_Task prompt_
Quote, word for word, the line containing "Legal Information (358, 1188)" and all lines that follow it to the end of the records, with no pictures.

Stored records
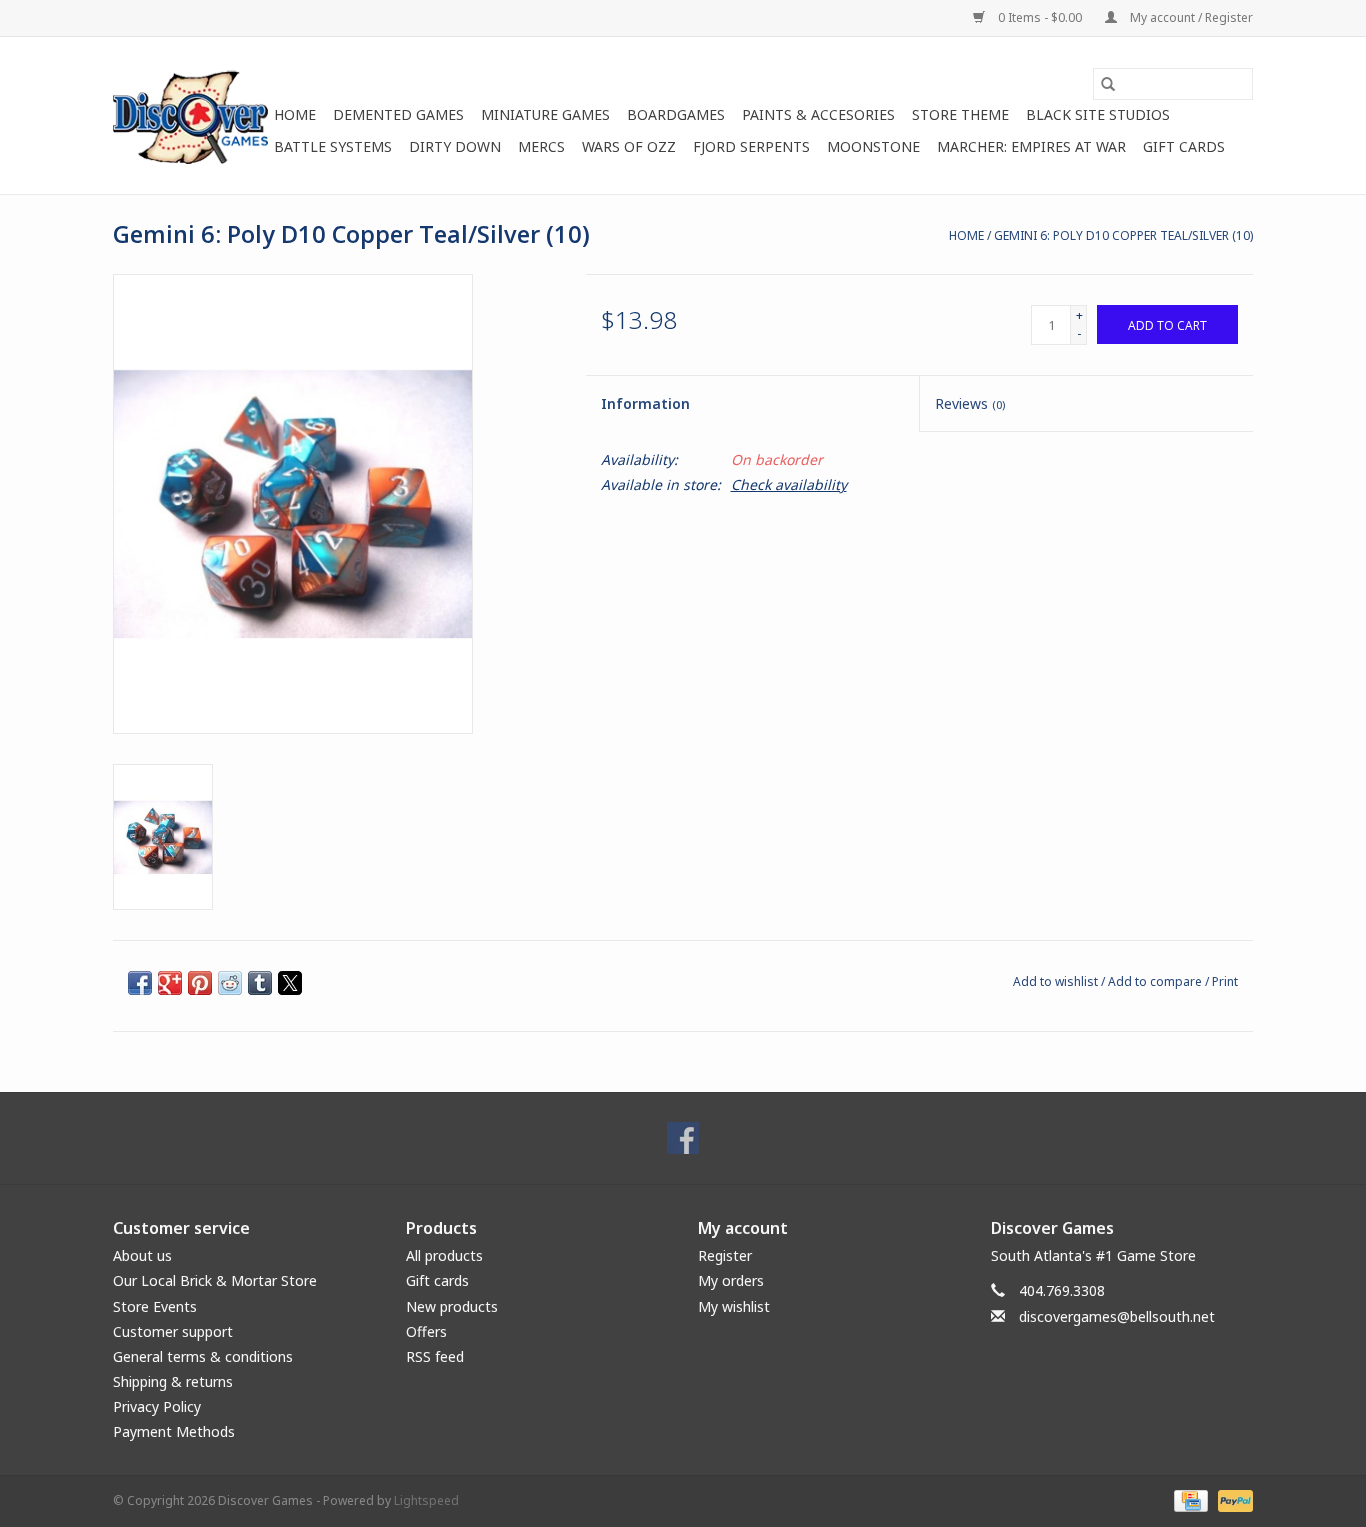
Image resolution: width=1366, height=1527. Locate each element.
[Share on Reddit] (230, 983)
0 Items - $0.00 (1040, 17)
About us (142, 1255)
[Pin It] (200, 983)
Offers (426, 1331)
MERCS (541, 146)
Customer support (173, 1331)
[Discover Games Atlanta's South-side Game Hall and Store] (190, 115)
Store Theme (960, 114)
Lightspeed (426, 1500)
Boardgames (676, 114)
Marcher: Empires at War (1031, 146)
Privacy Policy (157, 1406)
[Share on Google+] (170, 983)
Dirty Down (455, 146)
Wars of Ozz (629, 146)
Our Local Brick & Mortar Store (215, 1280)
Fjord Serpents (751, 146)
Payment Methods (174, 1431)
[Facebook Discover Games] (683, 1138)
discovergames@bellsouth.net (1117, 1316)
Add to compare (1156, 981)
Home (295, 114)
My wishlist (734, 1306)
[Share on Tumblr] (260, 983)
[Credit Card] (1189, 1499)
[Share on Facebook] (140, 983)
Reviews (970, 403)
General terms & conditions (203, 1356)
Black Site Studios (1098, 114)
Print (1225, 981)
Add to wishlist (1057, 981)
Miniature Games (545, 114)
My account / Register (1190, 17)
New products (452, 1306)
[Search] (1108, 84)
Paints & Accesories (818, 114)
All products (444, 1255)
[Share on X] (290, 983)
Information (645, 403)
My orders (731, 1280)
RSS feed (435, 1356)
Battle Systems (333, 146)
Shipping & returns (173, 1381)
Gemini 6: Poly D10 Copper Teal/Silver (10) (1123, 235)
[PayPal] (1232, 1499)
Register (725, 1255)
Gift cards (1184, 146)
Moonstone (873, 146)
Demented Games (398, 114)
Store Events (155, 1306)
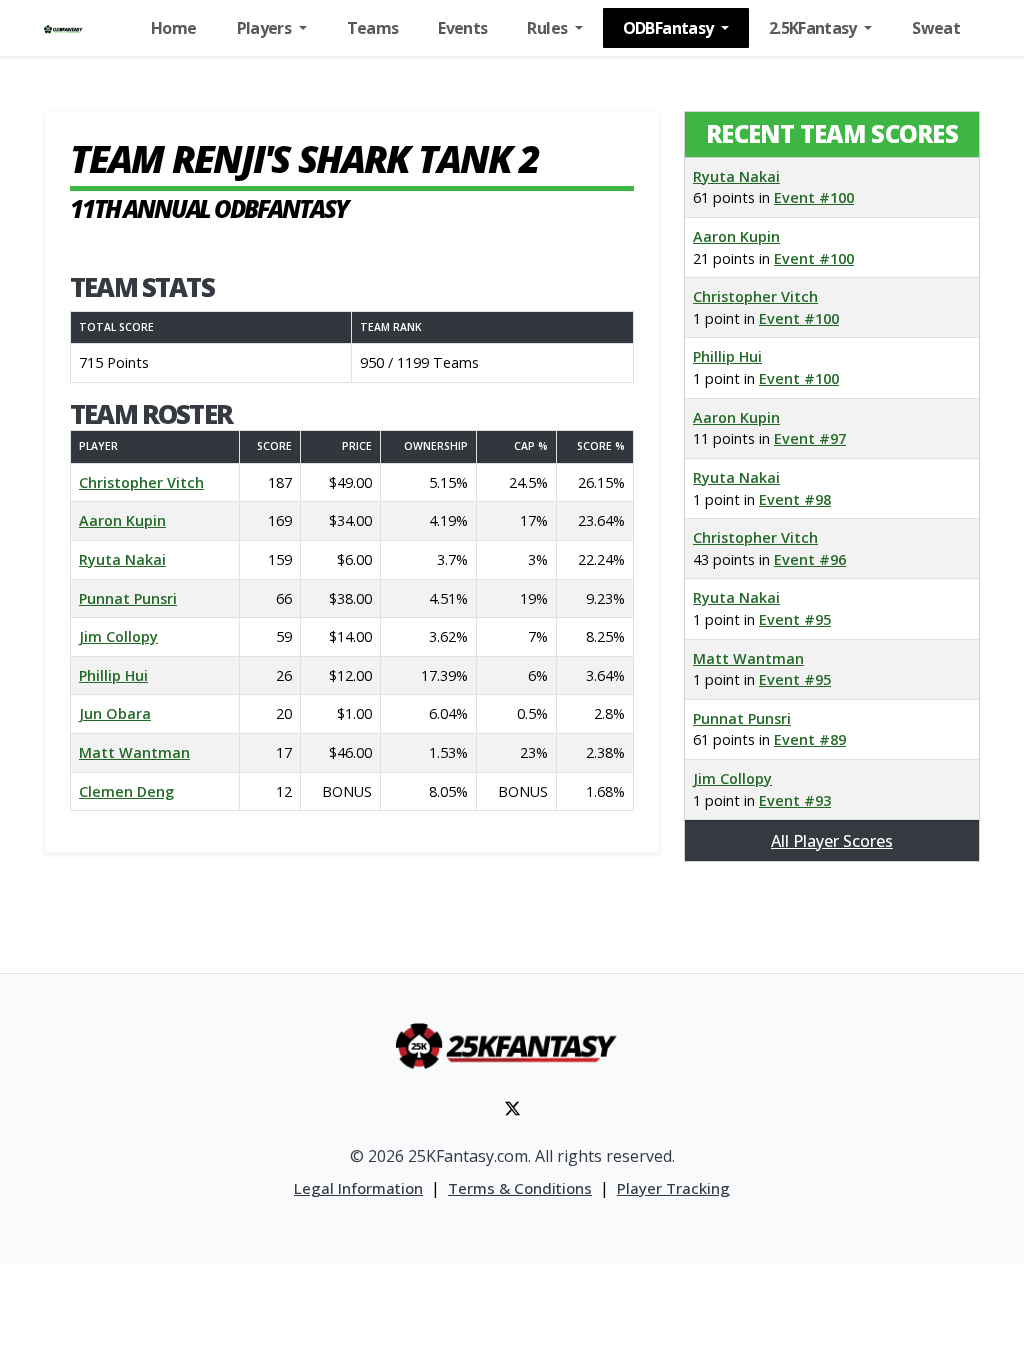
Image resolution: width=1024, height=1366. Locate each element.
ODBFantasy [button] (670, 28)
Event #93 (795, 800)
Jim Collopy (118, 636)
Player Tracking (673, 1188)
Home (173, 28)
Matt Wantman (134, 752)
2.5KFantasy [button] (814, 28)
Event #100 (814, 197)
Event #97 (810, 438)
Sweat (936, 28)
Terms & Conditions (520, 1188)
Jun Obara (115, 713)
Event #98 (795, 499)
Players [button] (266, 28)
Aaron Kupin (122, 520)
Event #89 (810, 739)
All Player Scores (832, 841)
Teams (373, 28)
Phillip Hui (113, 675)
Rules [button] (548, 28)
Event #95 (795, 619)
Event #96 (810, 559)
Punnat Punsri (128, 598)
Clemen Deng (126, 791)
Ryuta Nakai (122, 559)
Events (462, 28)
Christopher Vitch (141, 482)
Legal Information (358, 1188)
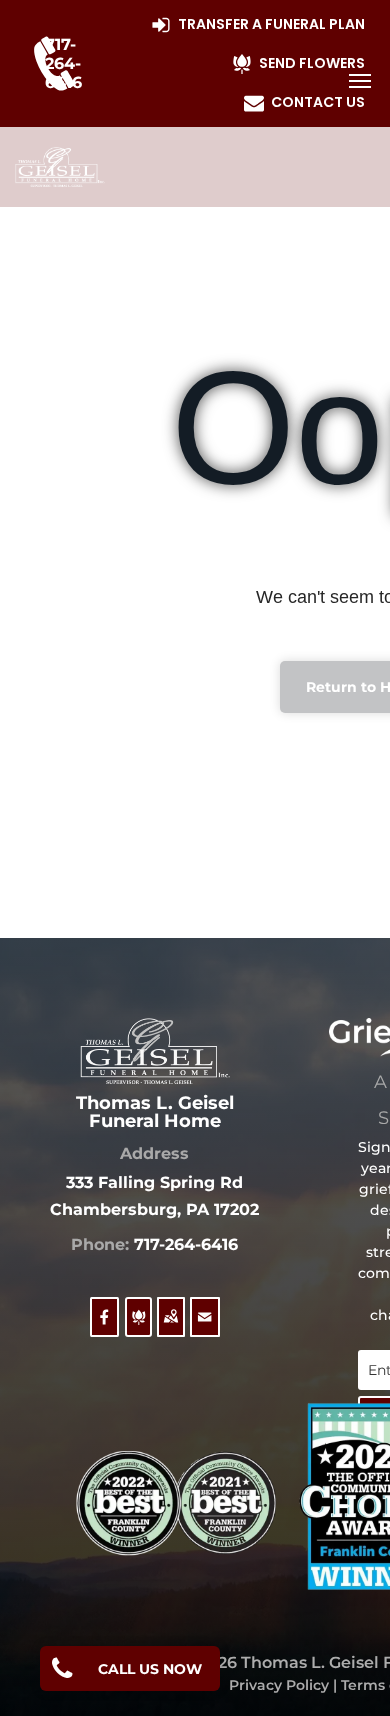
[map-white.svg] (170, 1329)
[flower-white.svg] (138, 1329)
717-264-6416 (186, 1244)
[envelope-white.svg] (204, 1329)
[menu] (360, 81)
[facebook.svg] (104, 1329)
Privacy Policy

_Finished task_
Legal Information (358, 1188)
[map-white.svg] (170, 1329)
[flower-white.svg] (138, 1329)
717-264-6416 (186, 1244)
[envelope-white.svg] (204, 1329)
[menu] (360, 81)
[facebook.svg] (104, 1329)
Privacy Policy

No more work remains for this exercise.